Finding heating oil expensive to buy, Luqman Adil, a local in Sulaimani city's Kani Kurda neighborhood has been using wood heaters for two consecutive winters to warm up his house.

"We were unable to afford buying heating oil,” Luqman Abdul, a local, told Rudaw’s Nzar Jaza on Sunday. 

The price of one barrel of heating oil stands at 240,000 Iraqi dinars ($167).  

According to unofficial data Rudaw has received from three traders importing heaters into the Kurdistan Region, they altogether imported 710 wood heaters, up from last year's 350.

Several people across the Kurdistan Region on a monthly basis are arrested for cutting down trees, including a man who cut down more than 1,000 oak trees in Duhok province last year.

"In the past, the majority of villagers used to use wood heaters. When they knew they were useful, many other people in the urban areas followed suit," Omed Omar, a trader importing heaters to the Kurdistan Region told Rudaw on Sunday.

Omar went on to say: "For example, if in the past only five people would come and demand wood heaters, the number is 20 now."

In addition to imported wood heaters, there is high demand for domestic wood heaters.

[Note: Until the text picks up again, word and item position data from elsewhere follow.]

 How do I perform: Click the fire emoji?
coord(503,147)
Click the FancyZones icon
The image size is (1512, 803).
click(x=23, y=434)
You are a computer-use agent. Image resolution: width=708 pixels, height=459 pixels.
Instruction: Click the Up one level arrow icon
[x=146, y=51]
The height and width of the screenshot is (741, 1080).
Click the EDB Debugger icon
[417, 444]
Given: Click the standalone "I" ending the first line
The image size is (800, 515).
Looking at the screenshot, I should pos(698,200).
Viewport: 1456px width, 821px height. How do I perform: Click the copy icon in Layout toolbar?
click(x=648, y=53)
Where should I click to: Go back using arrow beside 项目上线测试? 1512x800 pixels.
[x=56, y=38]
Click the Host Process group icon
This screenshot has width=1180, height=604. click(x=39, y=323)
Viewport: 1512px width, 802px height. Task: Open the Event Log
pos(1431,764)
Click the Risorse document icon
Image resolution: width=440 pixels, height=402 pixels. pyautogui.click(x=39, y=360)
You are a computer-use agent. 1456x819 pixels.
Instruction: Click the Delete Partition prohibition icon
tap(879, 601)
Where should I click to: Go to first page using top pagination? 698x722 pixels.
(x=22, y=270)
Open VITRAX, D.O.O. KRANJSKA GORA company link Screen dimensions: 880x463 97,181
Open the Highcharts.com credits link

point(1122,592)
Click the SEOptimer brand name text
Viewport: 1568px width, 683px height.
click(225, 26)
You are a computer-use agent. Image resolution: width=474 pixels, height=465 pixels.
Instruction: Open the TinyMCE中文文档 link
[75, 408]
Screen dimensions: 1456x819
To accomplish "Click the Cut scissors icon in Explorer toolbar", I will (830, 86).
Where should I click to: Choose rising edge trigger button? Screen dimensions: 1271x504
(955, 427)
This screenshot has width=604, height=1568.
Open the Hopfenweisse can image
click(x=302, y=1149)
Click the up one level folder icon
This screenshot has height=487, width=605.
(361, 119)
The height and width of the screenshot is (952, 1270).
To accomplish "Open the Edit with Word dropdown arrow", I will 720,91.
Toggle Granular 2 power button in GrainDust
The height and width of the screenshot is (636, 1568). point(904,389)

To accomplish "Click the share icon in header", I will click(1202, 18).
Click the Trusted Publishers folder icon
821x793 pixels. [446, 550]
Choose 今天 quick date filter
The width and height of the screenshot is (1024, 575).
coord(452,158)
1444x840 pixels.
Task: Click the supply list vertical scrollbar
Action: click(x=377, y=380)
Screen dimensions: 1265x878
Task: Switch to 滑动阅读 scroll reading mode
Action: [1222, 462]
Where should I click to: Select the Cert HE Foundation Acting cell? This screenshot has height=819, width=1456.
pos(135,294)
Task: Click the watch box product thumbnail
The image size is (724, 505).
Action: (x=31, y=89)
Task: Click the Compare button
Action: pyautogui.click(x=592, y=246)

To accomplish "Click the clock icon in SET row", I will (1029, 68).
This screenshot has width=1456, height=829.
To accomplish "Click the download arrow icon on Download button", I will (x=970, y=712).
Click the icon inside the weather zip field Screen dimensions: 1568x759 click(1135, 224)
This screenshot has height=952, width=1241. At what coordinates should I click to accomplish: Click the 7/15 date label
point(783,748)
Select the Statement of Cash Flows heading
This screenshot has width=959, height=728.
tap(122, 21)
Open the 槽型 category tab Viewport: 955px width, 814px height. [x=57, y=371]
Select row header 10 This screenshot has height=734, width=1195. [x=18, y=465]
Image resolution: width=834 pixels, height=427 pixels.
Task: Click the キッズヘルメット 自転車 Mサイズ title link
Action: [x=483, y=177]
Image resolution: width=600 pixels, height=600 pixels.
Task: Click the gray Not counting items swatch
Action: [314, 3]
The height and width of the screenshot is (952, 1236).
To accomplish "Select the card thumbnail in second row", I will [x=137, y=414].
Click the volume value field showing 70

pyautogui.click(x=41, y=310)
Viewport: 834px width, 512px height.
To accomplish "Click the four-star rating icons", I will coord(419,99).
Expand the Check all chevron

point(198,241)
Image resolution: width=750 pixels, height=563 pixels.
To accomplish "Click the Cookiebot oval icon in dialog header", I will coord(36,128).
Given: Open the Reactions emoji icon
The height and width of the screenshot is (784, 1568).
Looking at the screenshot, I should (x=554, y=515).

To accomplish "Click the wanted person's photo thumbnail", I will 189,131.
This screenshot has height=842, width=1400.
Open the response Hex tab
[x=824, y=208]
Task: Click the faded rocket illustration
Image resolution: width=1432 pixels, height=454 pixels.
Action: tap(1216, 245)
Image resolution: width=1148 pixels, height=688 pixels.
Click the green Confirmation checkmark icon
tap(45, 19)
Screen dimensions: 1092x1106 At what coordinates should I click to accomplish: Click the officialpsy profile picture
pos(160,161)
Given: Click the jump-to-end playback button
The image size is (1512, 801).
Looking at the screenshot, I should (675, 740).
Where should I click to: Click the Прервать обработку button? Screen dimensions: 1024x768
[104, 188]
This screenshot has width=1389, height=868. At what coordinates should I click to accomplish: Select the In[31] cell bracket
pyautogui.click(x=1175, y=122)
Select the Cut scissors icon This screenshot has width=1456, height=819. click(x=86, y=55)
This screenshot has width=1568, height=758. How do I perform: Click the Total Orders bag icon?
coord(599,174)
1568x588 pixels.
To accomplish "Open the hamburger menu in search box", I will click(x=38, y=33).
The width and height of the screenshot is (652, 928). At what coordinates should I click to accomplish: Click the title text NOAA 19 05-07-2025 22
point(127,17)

"Over the past two years, people have started buying wood heaters in the urban areas, too. However, in the past, it was only villagers buying. Turkish heaters are expensive while domestic heaters are sold for 40-50,000 dinars," Hazhar Mahmood, owner of a domestic factory making household appliances in Sulaimani said.

The massive use of wood heaters comes at the expense of the environment.

The Kurdistan Region’s Forest Police and Environment Directorate has previously told Rudaw that more than 4,000 dunams of land and green spaces had been burned by Turkish bombardments in the Region's mountainous areas.

As winter intensifies, woodcutters chop down trees in the Kurdistan Region's mountainous areas.

In the course of the past three months, more than two dozen woodcutters have been arrested in Duhok province alone, Jamal Saado, commander of the Environment Protection Peshmerga Forces of Duhok, previously told Rudaw.